Directions ::
Copy the records below word for word.

Records for the task ::
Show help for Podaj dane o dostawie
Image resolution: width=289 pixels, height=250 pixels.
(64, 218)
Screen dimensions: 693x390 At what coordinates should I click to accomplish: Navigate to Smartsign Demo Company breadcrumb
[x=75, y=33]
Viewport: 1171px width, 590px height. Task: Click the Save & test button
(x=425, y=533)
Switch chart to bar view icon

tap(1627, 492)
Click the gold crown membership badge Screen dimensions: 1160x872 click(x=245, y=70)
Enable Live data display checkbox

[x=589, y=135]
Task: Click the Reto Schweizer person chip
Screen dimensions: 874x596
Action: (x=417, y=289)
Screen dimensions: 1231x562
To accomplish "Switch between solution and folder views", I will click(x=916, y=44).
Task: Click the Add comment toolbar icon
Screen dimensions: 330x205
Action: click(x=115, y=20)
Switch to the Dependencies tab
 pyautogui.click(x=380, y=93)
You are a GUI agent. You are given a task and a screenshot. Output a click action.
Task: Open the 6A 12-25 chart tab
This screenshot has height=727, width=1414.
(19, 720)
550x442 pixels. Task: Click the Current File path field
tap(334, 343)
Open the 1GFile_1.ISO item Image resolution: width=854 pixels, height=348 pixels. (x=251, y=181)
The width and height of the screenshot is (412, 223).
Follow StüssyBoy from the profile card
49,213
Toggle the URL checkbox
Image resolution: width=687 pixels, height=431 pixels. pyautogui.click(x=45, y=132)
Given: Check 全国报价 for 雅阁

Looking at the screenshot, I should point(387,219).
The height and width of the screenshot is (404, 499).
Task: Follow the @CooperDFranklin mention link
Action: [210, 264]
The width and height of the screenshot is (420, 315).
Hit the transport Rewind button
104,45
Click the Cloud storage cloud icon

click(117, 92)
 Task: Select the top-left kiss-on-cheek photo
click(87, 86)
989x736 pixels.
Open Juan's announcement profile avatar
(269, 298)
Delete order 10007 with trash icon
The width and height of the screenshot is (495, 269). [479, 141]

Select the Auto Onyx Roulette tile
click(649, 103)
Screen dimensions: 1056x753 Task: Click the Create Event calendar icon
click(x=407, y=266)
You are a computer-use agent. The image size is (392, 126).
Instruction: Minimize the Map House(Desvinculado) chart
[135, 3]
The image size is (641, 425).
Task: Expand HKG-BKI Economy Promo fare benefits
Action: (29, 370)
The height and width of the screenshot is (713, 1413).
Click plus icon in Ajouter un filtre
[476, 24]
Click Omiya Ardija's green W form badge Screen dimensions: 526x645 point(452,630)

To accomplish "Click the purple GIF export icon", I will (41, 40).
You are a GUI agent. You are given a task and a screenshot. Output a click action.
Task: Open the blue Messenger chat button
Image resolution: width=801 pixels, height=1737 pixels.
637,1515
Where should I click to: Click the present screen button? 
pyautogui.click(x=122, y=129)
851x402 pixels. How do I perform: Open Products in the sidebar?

Output for this task ::
Show help for Podaj dane o dostawie
Image resolution: width=289 pixels, height=250 pixels.
(64, 218)
Screen dimensions: 693x390 At what coordinates should I click to accomplish: Navigate to Smartsign Demo Company breadcrumb
[x=75, y=33]
Viewport: 1171px width, 590px height. Task: Click the Save & test button
(x=425, y=533)
Switch chart to bar view icon

tap(1627, 492)
Click the gold crown membership badge Screen dimensions: 1160x872 click(x=245, y=70)
Enable Live data display checkbox

[x=589, y=135]
Task: Click the Reto Schweizer person chip
Screen dimensions: 874x596
Action: (x=417, y=289)
Screen dimensions: 1231x562
To accomplish "Switch between solution and folder views", I will click(x=916, y=44).
Task: Click the Add comment toolbar icon
Screen dimensions: 330x205
Action: click(x=115, y=20)
Switch to the Dependencies tab
 pyautogui.click(x=380, y=93)
You are a GUI agent. You are given a task and a screenshot. Output a click action.
Task: Open the 6A 12-25 chart tab
This screenshot has height=727, width=1414.
(19, 720)
550x442 pixels. Task: Click the Current File path field
tap(334, 343)
Open the 1GFile_1.ISO item Image resolution: width=854 pixels, height=348 pixels. (x=251, y=181)
The width and height of the screenshot is (412, 223).
Follow StüssyBoy from the profile card
49,213
Toggle the URL checkbox
Image resolution: width=687 pixels, height=431 pixels. pyautogui.click(x=45, y=132)
Given: Check 全国报价 for 雅阁

Looking at the screenshot, I should point(387,219).
The height and width of the screenshot is (404, 499).
Task: Follow the @CooperDFranklin mention link
Action: [210, 264]
The width and height of the screenshot is (420, 315).
Hit the transport Rewind button
104,45
Click the Cloud storage cloud icon

click(117, 92)
 Task: Select the top-left kiss-on-cheek photo
click(87, 86)
989x736 pixels.
Open Juan's announcement profile avatar
(269, 298)
Delete order 10007 with trash icon
The width and height of the screenshot is (495, 269). [479, 141]

Select the Auto Onyx Roulette tile
click(649, 103)
Screen dimensions: 1056x753 Task: Click the Create Event calendar icon
click(x=407, y=266)
You are a computer-use agent. The image size is (392, 126).
Instruction: Minimize the Map House(Desvinculado) chart
[135, 3]
The image size is (641, 425).
Task: Expand HKG-BKI Economy Promo fare benefits
Action: (29, 370)
The height and width of the screenshot is (713, 1413).
Click plus icon in Ajouter un filtre
[476, 24]
Click Omiya Ardija's green W form badge Screen dimensions: 526x645 point(452,630)

To accomplish "Click the purple GIF export icon", I will (41, 40).
You are a GUI agent. You are given a task and a screenshot. Output a click action.
Task: Open the blue Messenger chat button
Image resolution: width=801 pixels, height=1737 pixels.
637,1515
Where should I click to: Click the present screen button? 
pyautogui.click(x=122, y=129)
851x402 pixels. How do I perform: Open Products in the sidebar?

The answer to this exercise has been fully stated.